Il protocollo di Kyoto non viene mai ratificato dagli Stati Uniti, e viene abbandonato dal Canada appena prima della sua scadenza, quindi di fatto i due paesi non partecipano all’accordo e non ne rispettano gli obiettivi.
Nel 2012 la COP si riunisce per la diciottesima volta, in Qatar, per estendere gli impegni presi a Kyoto, e definisce con l’emendamento di Doha nuovi obiettivi di riduzione delle emissioni, da raggiungere entro il 2020. Questa volta però il trattato non viene ratificato da molti Paesi, fra i quali spiccano Russia ed Emirati Arabi, mentre gli Stati Uniti e il Canada non lo firmano direttamente, inoltre, per motivi burocratici, entra in vigore in maniera puramente simbolica, il giorno stesso della sua scadenza.

Però, a parte questi fallimenti nella cooperazione internazionale il grande problema è un altro. Il meccanismi di riduzione delle emissioni e di controllo previsti dal protocollo di Kyoto coinvolgevano solo alcuni Paesi, e permettevano ai partecipanti di continuare ad inquinare, a patto di compensare il danno con investimenti in Paesi in via di sviluppo. Inoltre non tenevano conto dell’inquinamento prodotto indirettamente in altri Paesi attraverso l’importazioni di beni. Il risultato finale è stato che chi non ha disertato il trattato può vantare di aver ridotto, sulla carta, il proprio impatto ambientale, ma di fatto ha continuato ad inquinare, portando le emissioni globali a crescere fino a livelli mai visti prima.
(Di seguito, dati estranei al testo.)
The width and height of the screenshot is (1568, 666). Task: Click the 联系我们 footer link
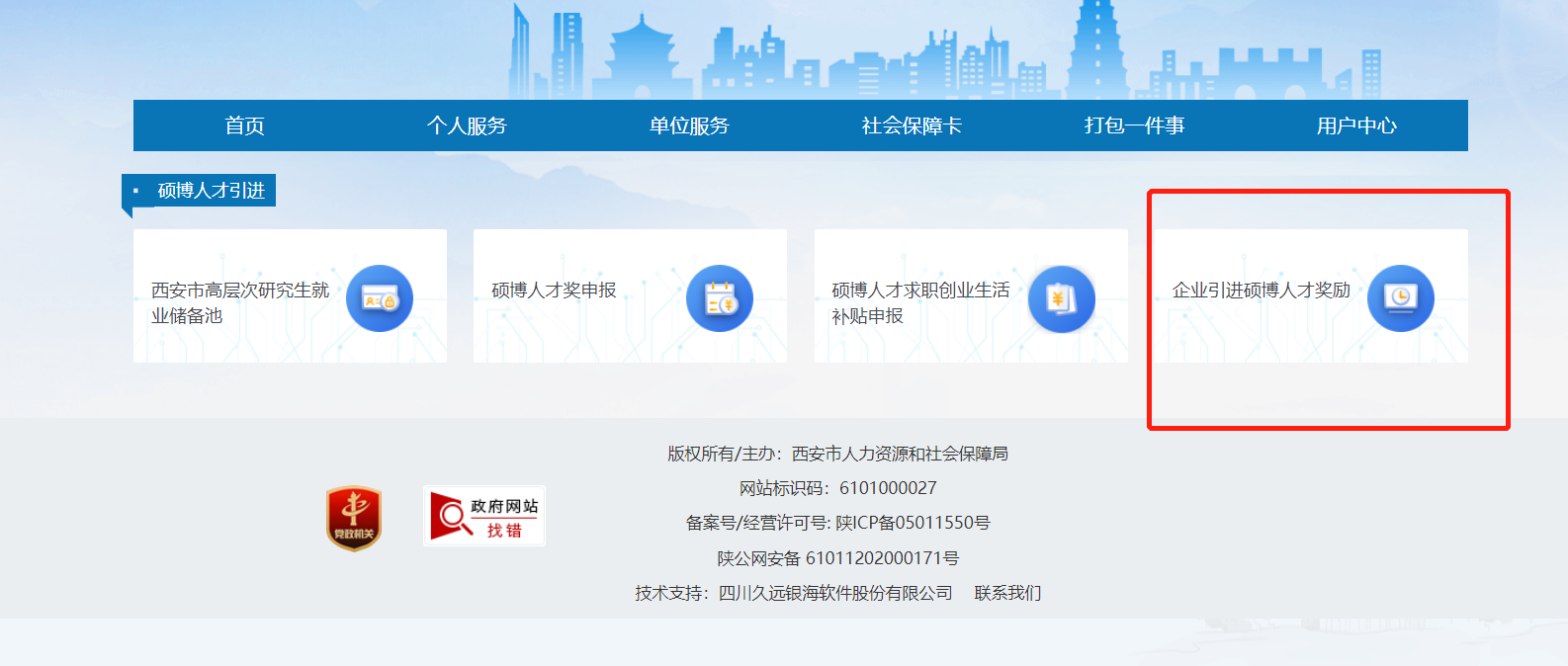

Così siamo arrivati ai nostri giorni, con la crisi climatica in fase terminale e con nuovi accordi da trovare per fare in modo che l’inevitabile e radicale trasformazione in arrivo sia positiva. L’ultimo incontro in cui se se sta parlando è la COP26, ma i luoghi da cui arrivano le richieste d’aiuto e le migliori proposte sono le piazze di tutto il mondo.

Vedremo se dalla Scozia riusciranno ad ascoltarle (e nel frattempo vedetevi il film!).